Document and screenshot pointing entries:
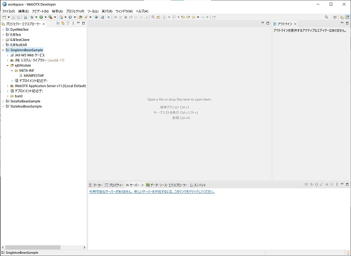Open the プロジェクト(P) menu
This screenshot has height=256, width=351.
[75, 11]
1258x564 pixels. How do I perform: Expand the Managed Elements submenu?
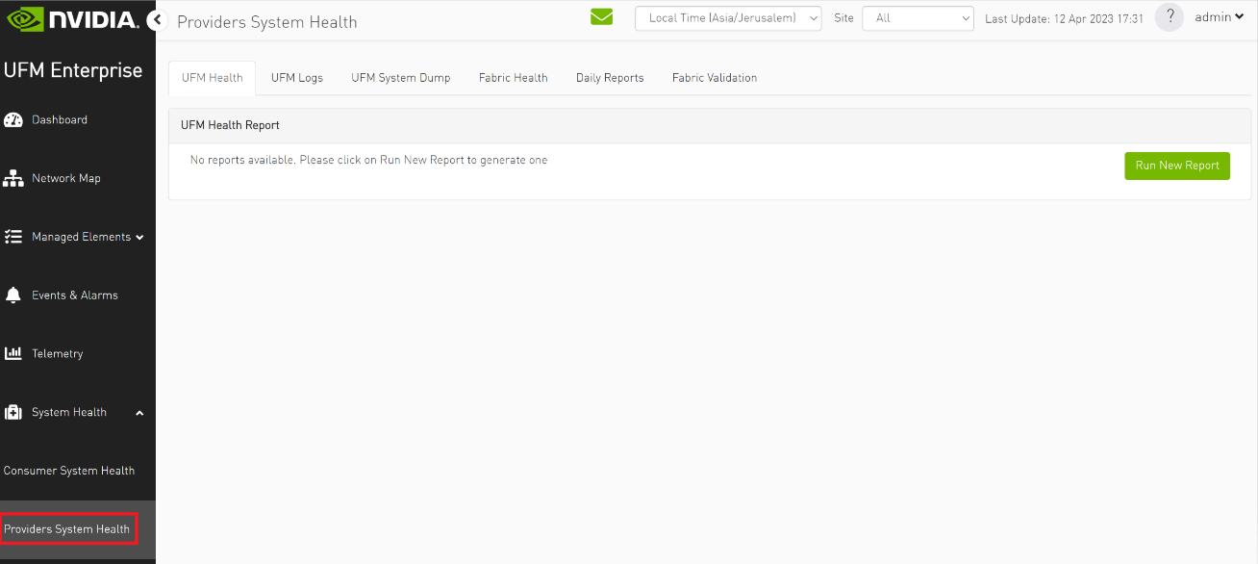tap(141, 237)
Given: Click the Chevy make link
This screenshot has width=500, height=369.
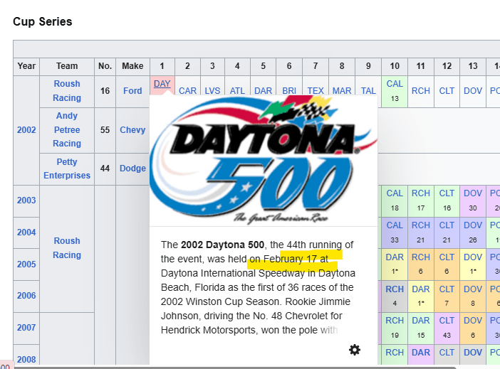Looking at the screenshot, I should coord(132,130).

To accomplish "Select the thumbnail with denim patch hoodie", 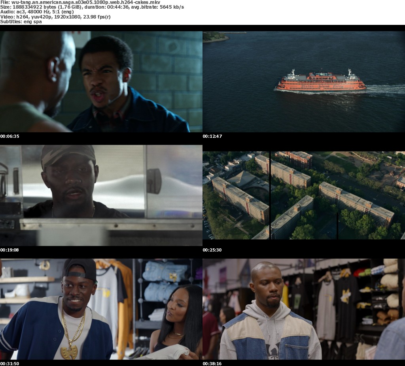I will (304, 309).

● Problem to solve:
Rewrite the material from its start through the line with "Looking at the", swapping "submenu" for "flyout menu" and leaving everything else unchanged. Omit the pictures from your answer.

● The response:
Open the プロジェクト(P) menu
This screenshot has height=256, width=351.
[75, 11]
1258x564 pixels. How do I perform: Expand the Managed Elements flyout menu?
tap(141, 237)
Given: Click the Chevy make link
This screenshot has width=500, height=369.
Looking at the screenshot, I should coord(132,130).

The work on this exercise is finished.